Pyrenees Grand Tour Day 3 – The Brute   16 comments

Blog activity has now been fully restored. When we last all together in the blogosphere a couple of months back I was taking you through our grand walking tour of the Pyrenees. We’d enjoyed a fabulous day crossing the Col de la Fache and marvelled at just how much snow there was. After a night at the Wallon refuge we were ready for another big day. It proved to be a big day in every regard. It turned out nothing like we expected. I’ve referred to this day since as “The Brute”

The day started as wonderfully as the last. A deep clear blue sky and snow flecked mountains



The first mile or so was an absolute joy, following the river down to the bridge. Majestic views of tumbling water and pine trees. Everything that makes the Pyrenees so special



From there we entered the shade and remained there for a good hour of climbing that was welcome considering the power of the sun. We eventually emerged into bright sunlight again and celebrated the views with a piece of cake. Who says you can’t eat lemon sponge cake for breakfast




We continued the climb till we reached the wonderful deep blue-green Lac de Aratille. Crystal clear, it just ached for a swim but the early hour and the likely snowmelt temperatures made me think better of it. I satisfied myself with the stunning views and planning a wild camp by its shores. One of my favourite spots of the trip





Onwards and upwards, the terrain became rockier with patches of snow. After yesterday’s adventures we were somewhat relieved that the snow was intermittent and the route to the Col de Aratille was simple and enjoyable




Such was the quality of the climb I decided to do the middle few hundred feet again (to collect my camera which I’d left sitting on a rock!)



As we reached the col we were treated to a sensational view of the Vignemale, one of the highest peaks in the Pyrenees


The col  was also home to another completely iced/snowed Lake – the Lac du Col d’Aratille. We’d done most of the hard work for the day and celebrated with chocolate and nuts – as you do!

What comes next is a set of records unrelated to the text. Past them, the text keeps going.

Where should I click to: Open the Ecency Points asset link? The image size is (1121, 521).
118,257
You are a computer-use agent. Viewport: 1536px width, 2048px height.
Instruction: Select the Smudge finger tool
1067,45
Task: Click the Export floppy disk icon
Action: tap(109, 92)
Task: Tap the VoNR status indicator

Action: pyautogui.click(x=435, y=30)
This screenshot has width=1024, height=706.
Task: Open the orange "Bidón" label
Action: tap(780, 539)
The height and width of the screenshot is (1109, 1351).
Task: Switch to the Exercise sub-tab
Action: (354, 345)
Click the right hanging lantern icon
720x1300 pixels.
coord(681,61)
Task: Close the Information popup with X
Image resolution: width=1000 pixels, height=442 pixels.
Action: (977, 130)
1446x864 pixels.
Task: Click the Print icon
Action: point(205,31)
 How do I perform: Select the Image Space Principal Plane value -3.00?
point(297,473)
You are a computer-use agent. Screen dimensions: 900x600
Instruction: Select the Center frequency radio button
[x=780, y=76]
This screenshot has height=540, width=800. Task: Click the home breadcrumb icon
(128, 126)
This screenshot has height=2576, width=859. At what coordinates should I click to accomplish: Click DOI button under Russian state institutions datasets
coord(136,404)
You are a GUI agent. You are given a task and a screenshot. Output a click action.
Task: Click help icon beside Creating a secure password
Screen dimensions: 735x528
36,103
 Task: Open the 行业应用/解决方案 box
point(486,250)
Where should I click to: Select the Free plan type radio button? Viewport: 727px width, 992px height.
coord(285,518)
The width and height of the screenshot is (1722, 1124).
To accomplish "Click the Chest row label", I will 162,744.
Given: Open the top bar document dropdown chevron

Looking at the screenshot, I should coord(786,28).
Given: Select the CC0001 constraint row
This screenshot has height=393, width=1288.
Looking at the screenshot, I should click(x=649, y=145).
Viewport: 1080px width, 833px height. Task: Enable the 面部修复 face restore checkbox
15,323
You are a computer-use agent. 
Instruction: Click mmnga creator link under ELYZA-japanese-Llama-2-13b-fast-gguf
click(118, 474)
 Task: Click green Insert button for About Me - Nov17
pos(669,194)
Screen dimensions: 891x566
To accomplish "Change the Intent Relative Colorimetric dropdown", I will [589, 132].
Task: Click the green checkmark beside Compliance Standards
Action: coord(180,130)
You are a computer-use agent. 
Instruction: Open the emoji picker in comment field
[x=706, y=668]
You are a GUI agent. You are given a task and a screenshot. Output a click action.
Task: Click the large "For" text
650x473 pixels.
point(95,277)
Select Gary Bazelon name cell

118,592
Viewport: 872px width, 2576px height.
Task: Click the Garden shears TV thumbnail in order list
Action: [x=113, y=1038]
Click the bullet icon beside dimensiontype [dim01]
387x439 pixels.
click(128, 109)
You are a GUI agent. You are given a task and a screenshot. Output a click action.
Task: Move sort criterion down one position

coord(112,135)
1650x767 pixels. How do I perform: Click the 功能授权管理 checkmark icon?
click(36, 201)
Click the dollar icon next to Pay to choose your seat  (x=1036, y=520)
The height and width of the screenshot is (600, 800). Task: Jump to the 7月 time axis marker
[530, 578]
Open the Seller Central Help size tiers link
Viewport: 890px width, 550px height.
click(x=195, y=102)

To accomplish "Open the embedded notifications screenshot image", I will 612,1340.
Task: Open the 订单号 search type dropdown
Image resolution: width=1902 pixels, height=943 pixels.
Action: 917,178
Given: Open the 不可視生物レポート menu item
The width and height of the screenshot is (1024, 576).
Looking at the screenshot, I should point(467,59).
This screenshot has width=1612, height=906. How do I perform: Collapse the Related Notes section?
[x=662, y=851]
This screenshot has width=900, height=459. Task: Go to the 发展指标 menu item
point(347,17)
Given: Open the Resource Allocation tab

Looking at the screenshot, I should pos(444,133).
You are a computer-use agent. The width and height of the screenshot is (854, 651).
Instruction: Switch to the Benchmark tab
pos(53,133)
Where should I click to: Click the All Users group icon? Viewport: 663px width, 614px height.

And then things started to go awry.

Our plan was to traverse on what we thought was a good path to the nearby Col de Mulets and then down for a night at the Refuge des Oulettes de Gaube beneath the Vigmemale’s impressive North face. The path was a loose scree affair and not much fun. However the real issue was the fact that the “path” traversed steeply upwards across a very steep looking and exposed snow slope to the next col. It looked very unwelcoming and our route the following day would see us having to descend it again.

We discussed and decided to change plan. We would walk to our hut for the following night, call the hut from there to let them know we were ok and spend an extra night in Spain. Sounded like a much better plan and we headed down into Spain for a lunch stope beneath the Vignemale.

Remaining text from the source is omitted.